In this project I used the K-means algorithm to cluster grocery items based on their transaction data.
Items that are often purchases together can be placed in the same aisle or aisles closer to each other, increasing sales!
This used to be done by human experts, which would require many years of experience in the industry to narrow things down. However, with the rise of big data and machine learning, why not let AI do all the trick and hard work for you?
Ok let’s get started. The first step is to gather the dataset. Here I downloaded the Instacart dataset from Kaggle, and filtered out items that don’t have a sufficient purchase history yet in the dataset (being purchased fewer than 100 times), because they may not contain enough information to be correctly classified(i.e. they may end up forming weird 1-item categories).
# Load dependencies
import pandas as pd
from scipy import sparse
from sklearn import metrics
from sklearn.cluster import KMeans
import matplotlib.pyplot as plt
import seaborn as sns
pd.set_option('display.max_rows', 30)
# Load the Instacart data and cluster items that have been purchased at least 100 times
df = pd.read_csv('data/order_products__train.csv')
df = df.drop(['add_to_cart_order', 'reordered'], axis=1)
df = df.groupby('product_id').filter(lambda x:len(x) >= 100)
df_products = pd.read_csv('data/products.csv')
df_aisles = pd.read_csv('data/aisles.csv')
The main table is pretty straightforward, classical order_id - product_id pairs.
df.head()
order_id | product_id | |
---|---|---|
1 | 1 | 11109 |
2 | 1 | 10246 |
3 | 1 | 49683 |
5 | 1 | 13176 |
6 | 1 | 47209 |
Now let’s transform the order data into a matrix where:
- each row is an order
- each column is a product
- each value 1 indicates a purchase
df['filler'] = 1
df = df.pivot(index='order_id', columns='product_id', values='filler').fillna(0)
df.head()
product_id | 10 | 34 | 45 | 79 | 95 | 116 | 117 | 130 | 141 | 160 | ... | 49481 | 49517 | 49520 | 49533 | 49585 | 49605 | 49610 | 49621 | 49628 | 49683 |
---|---|---|---|---|---|---|---|---|---|---|---|---|---|---|---|---|---|---|---|---|---|
order_id | |||||||||||||||||||||
1 | 0.0 | 0.0 | 0.0 | 0.0 | 0.0 | 0.0 | 0.0 | 0.0 | 0.0 | 0.0 | ... | 0.0 | 0.0 | 0.0 | 0.0 | 0.0 | 0.0 | 0.0 | 0.0 | 0.0 | 1.0 |
36 | 0.0 | 0.0 | 0.0 | 0.0 | 0.0 | 0.0 | 0.0 | 0.0 | 0.0 | 0.0 | ... | 0.0 | 0.0 | 0.0 | 0.0 | 0.0 | 0.0 | 0.0 | 0.0 | 0.0 | 0.0 |
38 | 0.0 | 0.0 | 0.0 | 0.0 | 0.0 | 0.0 | 0.0 | 0.0 | 0.0 | 0.0 | ... | 0.0 | 0.0 | 0.0 | 0.0 | 0.0 | 0.0 | 0.0 | 0.0 | 0.0 | 0.0 |
96 | 0.0 | 0.0 | 0.0 | 0.0 | 0.0 | 0.0 | 0.0 | 0.0 | 0.0 | 0.0 | ... | 0.0 | 0.0 | 0.0 | 0.0 | 0.0 | 0.0 | 0.0 | 0.0 | 0.0 | 0.0 |
98 | 0.0 | 0.0 | 0.0 | 0.0 | 0.0 | 0.0 | 0.0 | 0.0 | 0.0 | 0.0 | ... | 0.0 | 0.0 | 0.0 | 0.0 | 0.0 | 0.0 | 0.0 | 0.0 | 0.0 | 0.0 |
5 rows × 2457 columns
print('Number of Transactions:', df.shape[0])

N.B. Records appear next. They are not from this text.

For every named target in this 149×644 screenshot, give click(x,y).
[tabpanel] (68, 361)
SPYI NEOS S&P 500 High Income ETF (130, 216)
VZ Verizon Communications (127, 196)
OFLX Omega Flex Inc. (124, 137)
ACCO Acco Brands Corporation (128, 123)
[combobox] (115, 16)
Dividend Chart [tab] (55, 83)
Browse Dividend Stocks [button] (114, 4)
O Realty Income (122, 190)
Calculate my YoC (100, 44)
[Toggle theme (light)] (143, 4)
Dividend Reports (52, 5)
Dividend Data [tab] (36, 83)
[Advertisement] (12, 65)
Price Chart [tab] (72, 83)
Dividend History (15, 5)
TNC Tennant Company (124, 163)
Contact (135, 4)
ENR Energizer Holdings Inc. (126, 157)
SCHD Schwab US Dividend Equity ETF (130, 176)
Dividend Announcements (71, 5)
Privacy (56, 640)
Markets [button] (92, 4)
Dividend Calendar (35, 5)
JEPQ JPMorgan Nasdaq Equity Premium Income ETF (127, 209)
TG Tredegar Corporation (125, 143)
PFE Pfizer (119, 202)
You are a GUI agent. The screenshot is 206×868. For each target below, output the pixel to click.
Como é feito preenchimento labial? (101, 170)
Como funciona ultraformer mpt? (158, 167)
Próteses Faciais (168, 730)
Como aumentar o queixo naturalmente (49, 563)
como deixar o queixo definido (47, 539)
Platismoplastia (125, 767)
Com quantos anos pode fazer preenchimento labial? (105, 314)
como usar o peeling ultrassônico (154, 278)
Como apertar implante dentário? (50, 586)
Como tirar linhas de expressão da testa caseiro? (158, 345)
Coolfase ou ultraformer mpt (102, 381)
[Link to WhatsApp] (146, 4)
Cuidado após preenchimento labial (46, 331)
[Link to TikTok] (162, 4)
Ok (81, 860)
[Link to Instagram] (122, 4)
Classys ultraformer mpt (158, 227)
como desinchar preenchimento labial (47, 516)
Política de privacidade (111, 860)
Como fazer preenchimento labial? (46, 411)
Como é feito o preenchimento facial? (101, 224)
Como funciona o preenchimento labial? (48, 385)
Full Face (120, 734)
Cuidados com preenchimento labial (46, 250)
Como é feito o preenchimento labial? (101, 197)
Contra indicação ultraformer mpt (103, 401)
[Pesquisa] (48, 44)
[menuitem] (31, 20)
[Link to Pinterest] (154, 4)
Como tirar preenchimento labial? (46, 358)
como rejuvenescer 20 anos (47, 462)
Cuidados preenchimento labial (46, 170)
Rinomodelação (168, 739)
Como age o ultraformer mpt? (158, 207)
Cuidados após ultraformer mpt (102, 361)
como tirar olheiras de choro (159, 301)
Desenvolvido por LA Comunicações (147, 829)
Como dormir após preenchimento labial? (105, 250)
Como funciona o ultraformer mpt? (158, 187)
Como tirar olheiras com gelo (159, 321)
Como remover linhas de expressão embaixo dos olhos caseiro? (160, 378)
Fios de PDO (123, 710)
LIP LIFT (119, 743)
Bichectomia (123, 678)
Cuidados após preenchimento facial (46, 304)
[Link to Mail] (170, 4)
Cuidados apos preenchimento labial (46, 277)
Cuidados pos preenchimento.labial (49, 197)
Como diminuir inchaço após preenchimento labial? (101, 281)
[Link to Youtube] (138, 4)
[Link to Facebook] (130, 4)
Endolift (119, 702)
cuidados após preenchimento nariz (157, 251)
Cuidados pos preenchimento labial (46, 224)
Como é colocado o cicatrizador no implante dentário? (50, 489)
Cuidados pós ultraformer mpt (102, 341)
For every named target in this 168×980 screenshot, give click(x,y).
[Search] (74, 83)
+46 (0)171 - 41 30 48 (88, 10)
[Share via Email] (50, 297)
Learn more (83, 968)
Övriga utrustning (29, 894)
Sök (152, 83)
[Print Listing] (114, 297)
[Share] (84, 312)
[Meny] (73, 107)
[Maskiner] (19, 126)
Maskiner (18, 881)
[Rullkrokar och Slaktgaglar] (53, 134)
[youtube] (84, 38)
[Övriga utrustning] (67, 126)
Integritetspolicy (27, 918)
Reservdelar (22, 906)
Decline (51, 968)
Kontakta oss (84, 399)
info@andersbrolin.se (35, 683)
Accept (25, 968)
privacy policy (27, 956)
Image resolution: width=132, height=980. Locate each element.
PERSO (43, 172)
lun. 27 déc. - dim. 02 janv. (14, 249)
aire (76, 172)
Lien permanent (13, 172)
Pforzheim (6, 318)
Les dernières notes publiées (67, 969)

print('Number of Items:', df.shape[1])
Number of Transactions: 125956
Number of Items: 2457
Cool, now that everything has been set up, let’s transform the data into a similarity matrix. (here I used the cosine similarity, but other metrics should be fine).
Essentially, items that are often purchased together will have a similarity of 1, whereas those that have never been purchased together will have a similarity of 0.
# Save memories by converting it to a sparse matrix
data = df.to_numpy()
data_sparse = sparse.csr_matrix(data)
data_clustering = metrics.pairwise.cosine_similarity(data_sparse.T)
data_clustering = sparse.csr_matrix(data_clustering)
Then, time to apply the K-means algorithm using the similarity matrix we just obtained!
How do we choose K though? It’s usually more subject to the business requirements.
However, here what we can do is to pick a bunch of Ks and look at the inertia plot.
A range between 100 and 200 would probably be a good start since we don’t want to make things too complicated. (which works out to be around 10+ types of item per aisle)
cluster_inertia = []
for i in range(100, 220, 20):
model = KMeans(n_clusters=i)
model.fit(data_clustering)
cluster_inertia.append(model.inertia_)
plt.plot(range(100, 220, 20), cluster_inertia)
plt.xlabel('Number of Clusters')
plt.ylabel('Inertia')
plt.show()
According to the plot, 200 seems to be a good choice since the line keeps going down.
Let’s plug it in!
kmeans = KMeans(n_clusters=200)
clusters = kmeans.fit_predict(data_clustering)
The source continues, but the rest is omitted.